Benign Recurrent Intrahepatic Cholestasis (Bric)

摘要

Benign recurrent intrahepatic cholestasis (BRIC) a rare form of hereditary cholestasis syndrome characterized by repeated self limited episodes of pruritus and jaundice. It recurs but occasionally leads to progressive liver disease. Treatment is symptomatic. We report a case of BRIC in a child. Case Report A 11-year-old boy who is the first child of his healthy non consanguineous parents, presented to us with complaints of pruritus, jaundice, dark coloured urine and intermittent pale stools. There was no history of febrile illness / ingestion of drugs or family history of liver disease. He had previous similar episode of jaundice one year back it lasted for one month for which he received symptomatic treatment . Liver function tests done during that previous episode showed conjugated hyperbilirubinemia and elevated alkaline phosphatase (900 IU). The child was asymptomatic in between the episodes. He was healthy with normal growth and development. On examination, the child had icterus, obvious itching, without pallor, pedal edema or signs of vitamin deficiencies. There were no signs of liver failure. Liver was just palpable in right hypochondrium with a span of 11 cm. Spleen was not palpable. Rest of the systemic examination was non contributory. Investigations revealed Hb of 12.1 g/dl with normal total and differential count. Total bilirubin was 19.53 mg% with a direct component of 14.06mg%. Alkaline phosphatase was elevated with a value of 769 IU. Liver enzymes including ALT, AST and gamma glutamyl transpeptidase (GGT: 8U/L) were within normal limits. Serum total proteins, albumin globulin ratio were also normal. Prothrombin time was prolonged but responded to vitamin K. Ultrasonography of abdomen showed normal echotexture of liver. MRCP (Magnetic Resonance Cholangio Pancreatogram) was normal.
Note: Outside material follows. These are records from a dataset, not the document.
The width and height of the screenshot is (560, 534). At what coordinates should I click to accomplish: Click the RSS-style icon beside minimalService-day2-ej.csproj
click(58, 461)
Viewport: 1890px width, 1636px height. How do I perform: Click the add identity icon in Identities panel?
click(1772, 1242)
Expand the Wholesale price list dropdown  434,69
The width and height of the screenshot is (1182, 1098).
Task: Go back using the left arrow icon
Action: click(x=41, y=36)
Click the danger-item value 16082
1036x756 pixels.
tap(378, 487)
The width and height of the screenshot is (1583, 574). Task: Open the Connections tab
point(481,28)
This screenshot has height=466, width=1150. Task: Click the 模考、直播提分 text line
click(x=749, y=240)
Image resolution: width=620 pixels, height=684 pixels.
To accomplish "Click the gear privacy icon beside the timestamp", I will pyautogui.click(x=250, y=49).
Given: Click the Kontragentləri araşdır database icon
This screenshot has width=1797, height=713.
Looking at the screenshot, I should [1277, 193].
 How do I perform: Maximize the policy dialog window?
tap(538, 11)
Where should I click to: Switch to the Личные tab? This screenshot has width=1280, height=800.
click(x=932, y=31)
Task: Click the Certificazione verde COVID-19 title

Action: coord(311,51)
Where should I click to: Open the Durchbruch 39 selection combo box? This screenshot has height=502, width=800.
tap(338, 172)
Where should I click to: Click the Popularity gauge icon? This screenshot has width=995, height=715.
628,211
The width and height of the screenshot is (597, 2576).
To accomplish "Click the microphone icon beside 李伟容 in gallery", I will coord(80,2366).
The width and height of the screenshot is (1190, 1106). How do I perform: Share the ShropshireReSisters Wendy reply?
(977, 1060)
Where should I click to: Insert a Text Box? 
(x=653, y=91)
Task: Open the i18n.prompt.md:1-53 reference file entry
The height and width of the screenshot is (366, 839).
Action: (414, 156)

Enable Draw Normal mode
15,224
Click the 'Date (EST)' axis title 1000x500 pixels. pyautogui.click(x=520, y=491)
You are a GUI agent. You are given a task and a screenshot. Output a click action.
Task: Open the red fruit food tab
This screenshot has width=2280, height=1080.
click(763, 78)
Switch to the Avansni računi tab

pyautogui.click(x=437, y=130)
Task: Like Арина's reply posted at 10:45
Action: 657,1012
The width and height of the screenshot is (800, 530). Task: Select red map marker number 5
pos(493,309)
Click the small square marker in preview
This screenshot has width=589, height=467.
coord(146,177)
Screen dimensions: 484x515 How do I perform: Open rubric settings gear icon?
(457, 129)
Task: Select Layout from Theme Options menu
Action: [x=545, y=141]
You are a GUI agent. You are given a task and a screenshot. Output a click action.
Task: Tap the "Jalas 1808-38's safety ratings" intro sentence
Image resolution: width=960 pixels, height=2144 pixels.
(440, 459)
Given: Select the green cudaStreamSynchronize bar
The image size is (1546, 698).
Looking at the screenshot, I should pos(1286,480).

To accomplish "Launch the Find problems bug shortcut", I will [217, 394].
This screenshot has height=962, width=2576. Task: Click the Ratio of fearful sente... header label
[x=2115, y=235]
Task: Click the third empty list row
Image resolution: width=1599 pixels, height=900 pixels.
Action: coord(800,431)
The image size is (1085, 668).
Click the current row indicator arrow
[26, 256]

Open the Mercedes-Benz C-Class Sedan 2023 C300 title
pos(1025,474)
Viral markers for Hepatitis A, B and C were negative and serum ceruloplasmin (20 mg/dL) was within normal limits. In view of clinical and biochemical findings, a possibility of recurrent cholestasis was considered and a liver biopsy was performed. The biopsy showed preserved lobular architecture with marked cholestasis within hepatocytes with mild inflammatory cell infiltrates (Fig.1).